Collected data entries
-------
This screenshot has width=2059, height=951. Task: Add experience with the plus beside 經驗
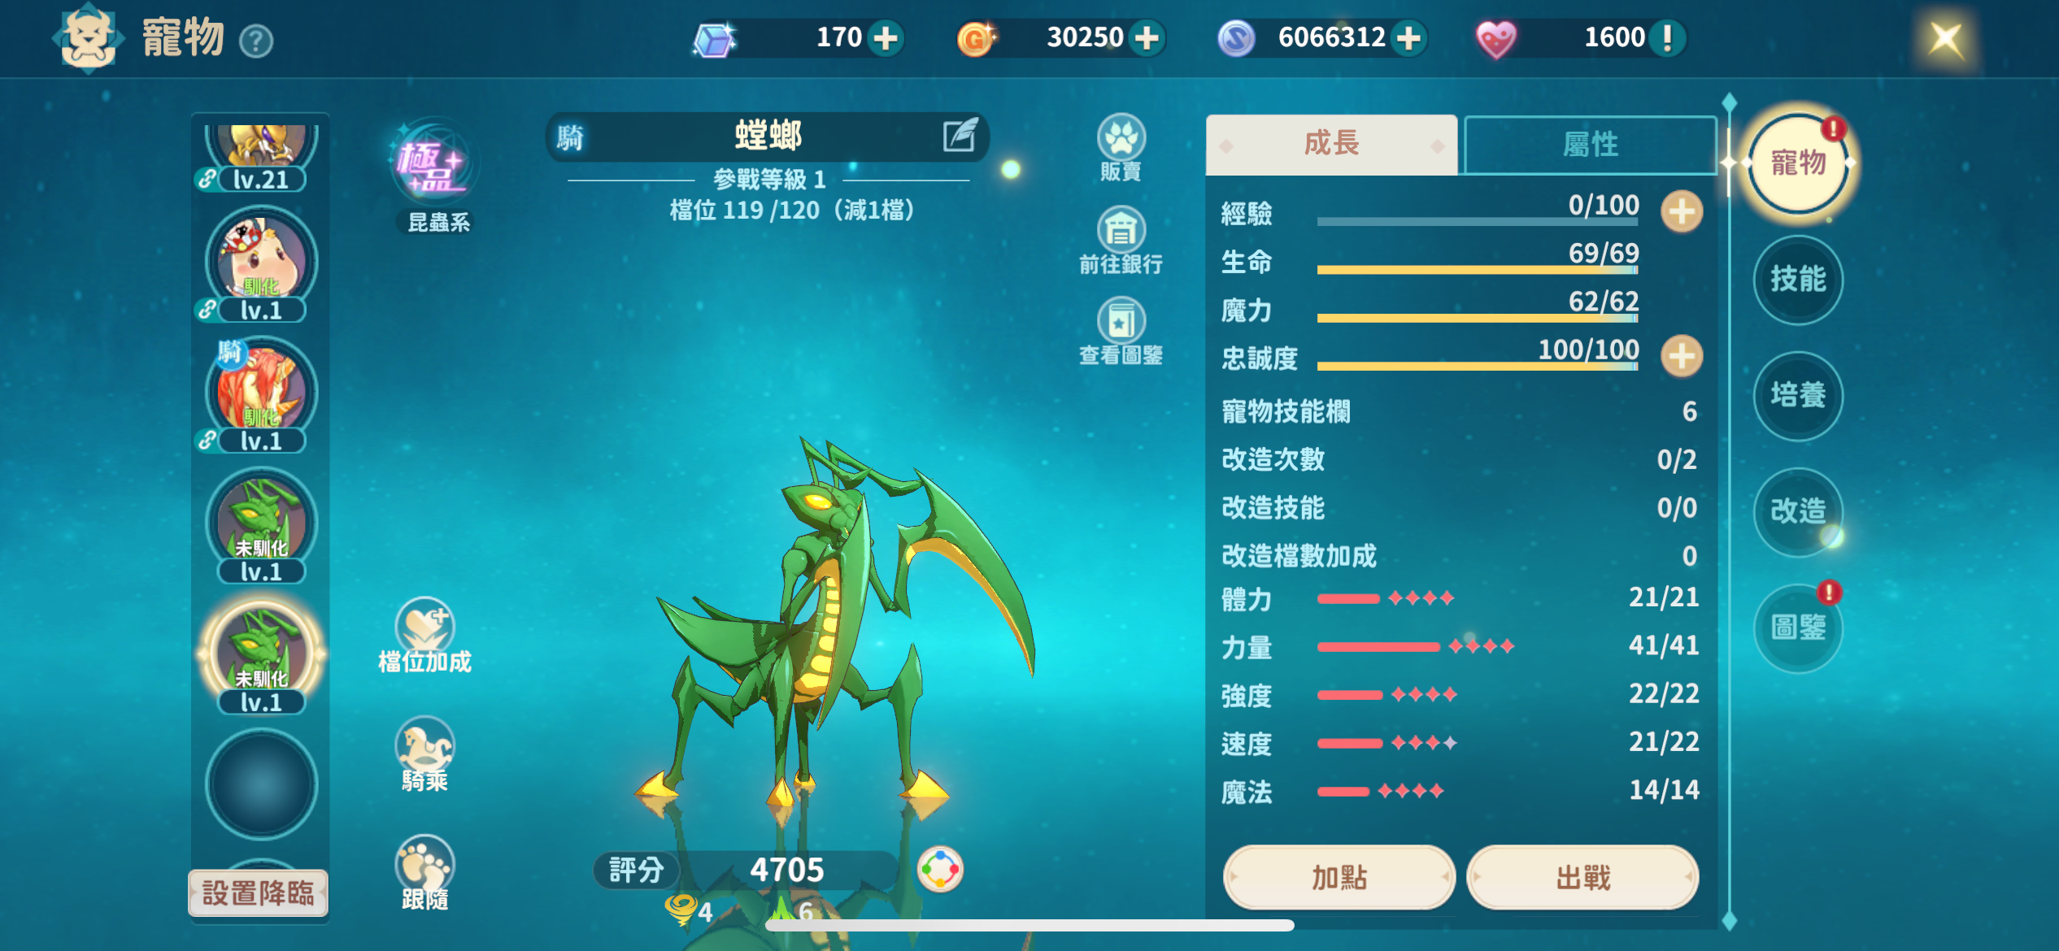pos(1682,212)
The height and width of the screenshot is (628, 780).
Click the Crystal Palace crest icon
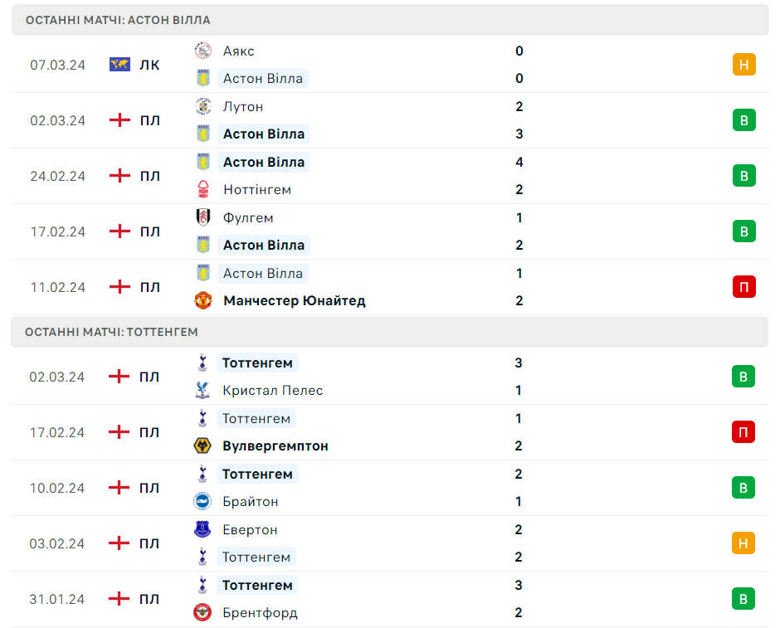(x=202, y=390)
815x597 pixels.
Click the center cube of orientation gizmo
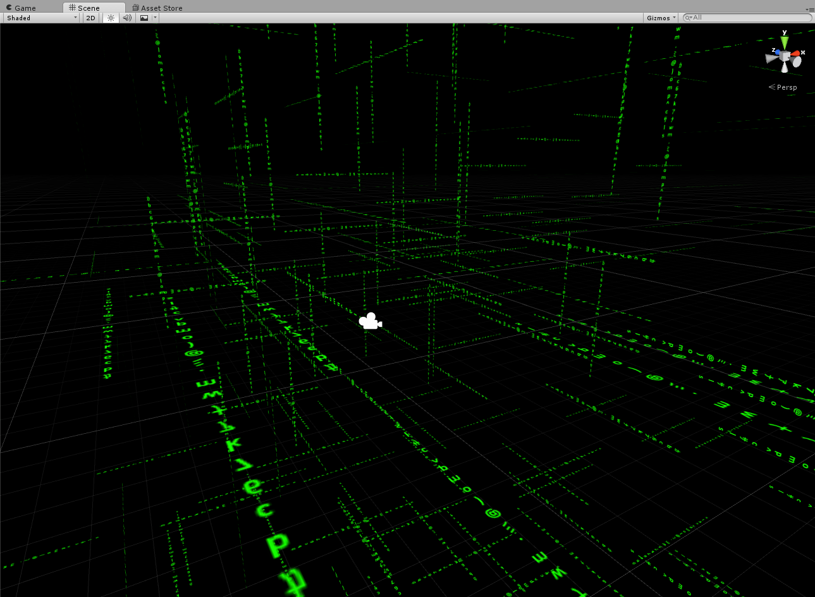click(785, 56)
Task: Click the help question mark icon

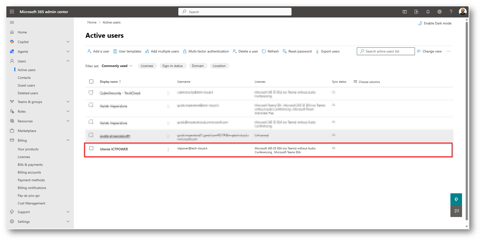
-------
> **GOAL OF THE EXERCISE**
Word for word, copy every line of the data, excluding any pictures.

> **EXERCISE RESULT**
This screenshot has width=2059, height=951. Task: Add experience with the plus beside 經驗
pos(1682,212)
The height and width of the screenshot is (628, 780).
Click the Crystal Palace crest icon
(x=202, y=390)
815x597 pixels.
Click the center cube of orientation gizmo
click(785, 56)
Task: Click the help question mark icon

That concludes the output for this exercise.